◆ TASK GOAL
Using the records below, repeat exactly the lines from the one holding "You are a computer-use agent. The" through the one holding "Click OK to confirm DNS settings", both ends included, and no others.

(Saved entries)
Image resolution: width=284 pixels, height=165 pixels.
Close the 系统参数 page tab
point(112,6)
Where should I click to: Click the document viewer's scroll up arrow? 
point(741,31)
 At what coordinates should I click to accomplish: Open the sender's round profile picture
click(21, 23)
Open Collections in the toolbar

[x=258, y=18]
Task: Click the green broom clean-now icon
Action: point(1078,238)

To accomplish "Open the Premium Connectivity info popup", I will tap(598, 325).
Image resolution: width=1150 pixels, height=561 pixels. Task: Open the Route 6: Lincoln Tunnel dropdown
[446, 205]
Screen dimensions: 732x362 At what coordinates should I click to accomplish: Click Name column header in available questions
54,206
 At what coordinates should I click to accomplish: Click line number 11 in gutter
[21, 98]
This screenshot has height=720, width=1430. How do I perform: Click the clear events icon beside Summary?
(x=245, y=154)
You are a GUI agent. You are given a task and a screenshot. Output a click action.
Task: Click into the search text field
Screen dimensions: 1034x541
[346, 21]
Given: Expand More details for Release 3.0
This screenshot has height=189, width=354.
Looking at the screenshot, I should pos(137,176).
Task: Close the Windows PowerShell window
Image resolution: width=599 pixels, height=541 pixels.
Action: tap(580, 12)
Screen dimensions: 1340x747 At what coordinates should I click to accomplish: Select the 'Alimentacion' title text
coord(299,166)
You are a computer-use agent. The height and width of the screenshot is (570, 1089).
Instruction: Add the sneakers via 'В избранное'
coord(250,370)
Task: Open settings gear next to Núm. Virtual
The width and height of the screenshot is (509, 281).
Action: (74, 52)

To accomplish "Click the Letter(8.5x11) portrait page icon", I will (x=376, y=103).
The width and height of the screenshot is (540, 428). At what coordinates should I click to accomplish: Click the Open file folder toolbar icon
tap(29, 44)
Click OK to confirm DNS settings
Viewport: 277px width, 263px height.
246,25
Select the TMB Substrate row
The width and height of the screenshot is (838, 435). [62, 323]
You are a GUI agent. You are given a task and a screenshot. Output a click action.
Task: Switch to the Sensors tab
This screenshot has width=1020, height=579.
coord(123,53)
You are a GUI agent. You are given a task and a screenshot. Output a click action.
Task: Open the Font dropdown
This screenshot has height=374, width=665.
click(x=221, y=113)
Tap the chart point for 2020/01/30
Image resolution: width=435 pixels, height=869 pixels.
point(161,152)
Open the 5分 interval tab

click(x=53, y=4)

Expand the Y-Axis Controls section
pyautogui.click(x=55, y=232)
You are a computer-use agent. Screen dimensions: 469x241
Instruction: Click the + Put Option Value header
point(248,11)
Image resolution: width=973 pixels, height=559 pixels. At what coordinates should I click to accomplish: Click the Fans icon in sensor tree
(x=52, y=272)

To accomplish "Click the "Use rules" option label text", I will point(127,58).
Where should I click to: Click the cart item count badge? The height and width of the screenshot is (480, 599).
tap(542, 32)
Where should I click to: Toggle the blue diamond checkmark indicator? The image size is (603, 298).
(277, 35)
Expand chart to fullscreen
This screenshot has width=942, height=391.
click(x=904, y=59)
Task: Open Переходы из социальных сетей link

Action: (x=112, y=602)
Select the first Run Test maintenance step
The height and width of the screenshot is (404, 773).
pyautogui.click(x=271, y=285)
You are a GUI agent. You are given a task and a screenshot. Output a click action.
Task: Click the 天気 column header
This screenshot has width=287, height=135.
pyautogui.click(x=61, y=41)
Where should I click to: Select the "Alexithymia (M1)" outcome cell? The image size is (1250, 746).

◆ SOLUTION TO THIS EXERCISE
You are a computer-use agent. The height and width of the screenshot is (570, 1089).
Instruction: Add the sneakers via 'В избранное'
coord(250,370)
Task: Open settings gear next to Núm. Virtual
The width and height of the screenshot is (509, 281).
Action: (74, 52)

To accomplish "Click the Letter(8.5x11) portrait page icon", I will (x=376, y=103).
The width and height of the screenshot is (540, 428). At what coordinates should I click to accomplish: Click the Open file folder toolbar icon
tap(29, 44)
Click OK to confirm DNS settings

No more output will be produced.